Hay fever is an allergic reaction to pollen, which causes individuals to experience discomfort and even impair their quality of sleep and work performance. In order to avoid excessive exposure to allergen sources, hay fever sufferers may benefit from knowing the locations of allergen plants. With that in mind, the aim of this current project is to develop rapeseed field recognition technology to adequately process images captured by drones and produce maps for hay fever sufferers. Specifically, rapeseed fields (a hay fever source) are chosen to be the target object in order to determine the feasibility of the machine-learning based detection technology developed in this project.

The rapeseed detection system has to be able to tell the difference between rapeseed fields and other common yellow flower fields, such as sunflowers, to avoid false alarms.
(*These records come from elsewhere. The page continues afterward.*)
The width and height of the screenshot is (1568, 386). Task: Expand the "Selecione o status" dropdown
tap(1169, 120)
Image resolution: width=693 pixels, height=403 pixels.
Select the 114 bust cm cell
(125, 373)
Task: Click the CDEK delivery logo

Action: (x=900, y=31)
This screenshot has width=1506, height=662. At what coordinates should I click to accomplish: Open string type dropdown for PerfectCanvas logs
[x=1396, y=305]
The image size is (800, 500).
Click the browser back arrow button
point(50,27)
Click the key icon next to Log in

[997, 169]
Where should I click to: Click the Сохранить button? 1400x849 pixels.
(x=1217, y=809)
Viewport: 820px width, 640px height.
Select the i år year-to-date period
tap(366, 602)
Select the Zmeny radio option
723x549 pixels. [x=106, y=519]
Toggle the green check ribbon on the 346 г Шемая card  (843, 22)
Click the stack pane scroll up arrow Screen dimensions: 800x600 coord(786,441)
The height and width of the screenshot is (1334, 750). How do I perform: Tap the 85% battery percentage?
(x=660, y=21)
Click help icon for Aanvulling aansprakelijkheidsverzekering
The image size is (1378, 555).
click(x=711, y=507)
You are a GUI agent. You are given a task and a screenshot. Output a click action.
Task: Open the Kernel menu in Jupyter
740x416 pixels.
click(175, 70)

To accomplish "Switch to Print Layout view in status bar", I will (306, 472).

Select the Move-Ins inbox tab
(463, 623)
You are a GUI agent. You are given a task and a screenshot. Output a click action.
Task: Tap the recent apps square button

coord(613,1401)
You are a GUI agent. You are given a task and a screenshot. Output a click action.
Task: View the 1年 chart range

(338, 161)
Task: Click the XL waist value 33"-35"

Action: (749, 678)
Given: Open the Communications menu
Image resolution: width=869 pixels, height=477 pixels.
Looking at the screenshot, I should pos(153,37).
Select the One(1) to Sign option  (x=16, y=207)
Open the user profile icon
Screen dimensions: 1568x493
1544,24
The system is developed using state of the art deep learning models - Convolutional Neural Networks(CNN) and Region-based Convolutional Neural Networks(RCNN), which are trained and deployed on GPUs. The CNN is a widely used image classification model. It is a multi-layer hierarchal model comprising of a powerful feature extraction mechanism and a classifier which can produce highly complex decision boundaries. RCNN is an object detection model that is built on the concept of CNN.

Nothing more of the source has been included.